DEC1 facilitated GC metastasis in vivo

Our in vitro studies indicated that DEC1 enhanced cell motility by inducing EMT. To gain insight into the involvement of DEC1 in metastasis in vivo, DEC1-overexpressing HGC27 cells or DEC1-knockdown MKN-45 cells were injected into nude mice. As shown in Figure 4A, overexpression of DEC1 in HGC27 cells increased the number of metastatic nodules both on the surface of and inside the lungs in these animals. Consistent with this observation, DEC1 knockdown in MKN-45 cells reduced lung metastasis (Figure 4B). We also performed IHC to elucidate the expression of DEC1, EMT markers, and TGF-β1. As expected, metastatic tumors in the DEC1-overexpression group showed dramatically elevated TGF-β1 levels as well as lower E-cadherin levels (Figure 4C). In contrast, DEC1-knockdown had the opposite effect on the expression of these proteins (Figure 4D). Taken together, our data point to a model in which DEC1 facilitates GC metastasis via TGF-β1-induced EMT in vivo, while inhibiting DEC1 suppresses GC metastasis.

Discussion

Metastasis is a leading cause of cancer-related death [24]. There is a critical need to study the mechanism of GC metastasis and to identify potential molecular targets to further improve the treatment and survival of GC patients. In our current study, we found that DEC1 is involved in GC migration and, both in vivo and in vitro. First, we revealed that higher DEC1 expression correlated with increased levels of mesenchymal-related proteins in corresponding GC cells. Furthermore, consistent with higher DEC1 expression, MGC803 cells demonstrated greater mobility in wound healing assays compared to DEC1-low BGC823 cells, aligning with previous findings [8]. In addition, Transwell assay results showed that the migration ability of MGC803 cells was remarkably attenuated due to knockdown of DEC1, whereas overexpression of DEC1 dramatically increased the number of migrating MGC823 cells. Together, these data suggest that increased expression of DEC1 may be involved in promoting metastasis of GC.

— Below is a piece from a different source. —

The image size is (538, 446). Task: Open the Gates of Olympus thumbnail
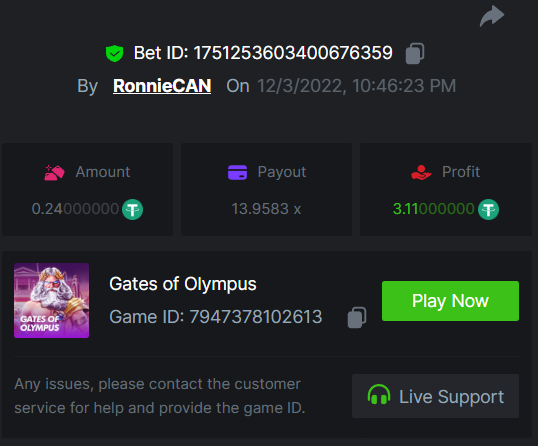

Moreover, we explored the molecular mechanism by which DEC1 influence GC cell metastasis. The dynamic EMT process mediates the transition from immotile epithelial to mobile mesenchymal cells, initiating and accelerating metastasis [12,25,26]. Through this process, epithelial cells lose their epithelial characteristic of cell-cell adhesion and acquire a mesenchymal phenotype [27]. Growing evidence has demonstrated that EMT plays a crucial role in the metastasis of cancer cells across various tumor types, including gastric cancer [28-30]. Our previous study found that DEC2 could inhibit EMT-associated metastasis via the inactivation of the ERK/NF-κB pathway in gastric cancer [31]. Here, we showed that overexpression of DEC1 upregulated mesenchymal markers N-cadherin and Vimentin, but downregulated the epithelial marker E-cadherin. Conversely, downregulation of DEC1 led to opposite effects. As such, we concluded that DEC1 promotes EMT in gastric cancer cells as up-regulation of EMT in DEC1-high tumor cells appears to be one of the reasons for the higher metastatic potential compared to DEC1-low tumor cells.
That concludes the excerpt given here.